In 2017, Aman was able to visit the United States for three months as part of a Leaders for Democracy fellowship.

In 2019 he organized cycling events held with Israeli cyclists, with participants separated by the border fence. Aman was arrested for helping to organize the cycling event.

In October 2023, Aman criticized the Israeli attacks on Gaza as part of the Gaza war, noting that the conditions prevented anti-Hamas protests and that the attacks would likely further radicalize Gazans.

==Detention and release==
On 6 April 2020, amid the COVID-19 pandemic, the Gaza Youth Committee held one of its largest videoconferences via Zoom, with more than 200 participants. Opponents of normalizing relations with Israel were also on the call, resulting in a public uproar; journalist Hind Khoudary criticized the event publicly and tagged Hamas officials in a Facebook post about Aman. Hamas arrested Aman and several other Gazan call participants.

On 9 April 2020, Aman surrendered himself at the Hamas Internal Security headquarters in Gaza City.

Aman's wife was arrested alongside Aman in 2021, but was released soon after on bail. On June 28, 2020, she visited Aman in prison and asked him for a divorce; he refused, believing her request was coerced. In August 2020, Aman signed divorce papers with the stipulation that he would be released the following day; however, Aman remained in prison.

On 9 September 2020, a coalition of 70 NGOs lodged a complaint with the UN Working Group on Arbitrary Detention regarding the detention of Aman and demanded his release.

On 24 September 2020, The New York Times reported that Hamas military prosecutors in Gaza had charged Aman and two other Palestinian peace activists with "weakening revolutionary spirit" for their role in organizing the April 2020 video call with Israelis.

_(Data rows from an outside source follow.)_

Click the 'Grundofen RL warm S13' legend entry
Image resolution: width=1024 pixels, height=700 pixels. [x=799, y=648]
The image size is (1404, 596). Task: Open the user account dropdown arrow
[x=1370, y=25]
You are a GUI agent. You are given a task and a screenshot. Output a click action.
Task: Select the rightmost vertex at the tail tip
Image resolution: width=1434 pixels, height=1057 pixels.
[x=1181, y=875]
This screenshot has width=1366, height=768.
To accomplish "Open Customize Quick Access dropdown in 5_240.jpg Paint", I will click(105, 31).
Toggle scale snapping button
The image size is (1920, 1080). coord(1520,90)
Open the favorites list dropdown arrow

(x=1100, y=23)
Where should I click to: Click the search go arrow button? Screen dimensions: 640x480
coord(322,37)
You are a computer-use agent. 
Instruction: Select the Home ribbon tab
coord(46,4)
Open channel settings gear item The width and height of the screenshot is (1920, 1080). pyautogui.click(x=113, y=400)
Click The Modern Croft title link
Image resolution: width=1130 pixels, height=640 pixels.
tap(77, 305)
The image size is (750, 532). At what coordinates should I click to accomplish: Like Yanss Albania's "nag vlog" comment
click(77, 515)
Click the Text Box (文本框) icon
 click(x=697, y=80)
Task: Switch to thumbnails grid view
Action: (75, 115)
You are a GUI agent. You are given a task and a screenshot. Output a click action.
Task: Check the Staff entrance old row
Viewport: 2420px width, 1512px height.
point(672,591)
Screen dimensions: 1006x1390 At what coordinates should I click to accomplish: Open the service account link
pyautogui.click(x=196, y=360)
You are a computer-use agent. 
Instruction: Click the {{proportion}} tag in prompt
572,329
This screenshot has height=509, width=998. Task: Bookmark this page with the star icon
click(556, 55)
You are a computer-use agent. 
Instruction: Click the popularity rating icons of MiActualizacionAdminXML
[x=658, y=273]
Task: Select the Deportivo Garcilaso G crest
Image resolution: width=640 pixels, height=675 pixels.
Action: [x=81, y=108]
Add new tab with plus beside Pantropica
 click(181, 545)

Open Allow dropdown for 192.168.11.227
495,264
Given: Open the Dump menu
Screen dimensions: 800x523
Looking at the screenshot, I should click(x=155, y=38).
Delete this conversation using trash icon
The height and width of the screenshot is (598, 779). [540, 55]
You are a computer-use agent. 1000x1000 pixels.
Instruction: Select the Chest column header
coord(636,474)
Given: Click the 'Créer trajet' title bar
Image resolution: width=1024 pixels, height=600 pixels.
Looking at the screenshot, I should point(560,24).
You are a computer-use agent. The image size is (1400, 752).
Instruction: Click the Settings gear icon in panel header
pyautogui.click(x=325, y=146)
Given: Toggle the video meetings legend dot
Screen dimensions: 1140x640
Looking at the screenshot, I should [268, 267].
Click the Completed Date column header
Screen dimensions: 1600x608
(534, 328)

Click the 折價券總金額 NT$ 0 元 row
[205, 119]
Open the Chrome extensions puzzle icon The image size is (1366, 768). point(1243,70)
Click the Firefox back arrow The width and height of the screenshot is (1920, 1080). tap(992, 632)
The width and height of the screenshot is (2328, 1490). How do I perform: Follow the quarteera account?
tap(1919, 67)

On 26 October 2020, the Permanent Military Court in Gaza issued a decision to release Rami Aman, on a suspended sentence, sufficed with the time they served.

== Personal life ==
In 2018, Aman met his future wife after she separated from her first husband. Her father was an exiled Hamas official living in Egypt. In early 2020, the two married. Following Aman's coerced divorce with his wife, she was brought to Egypt by a Hamas delegation in October and turned over to relatives there. The Associated Press was able to contact Aman's ex-wife, who confirmed she had been coerced into the divorce.

Rami Aman has been living in Egypt since December 2021.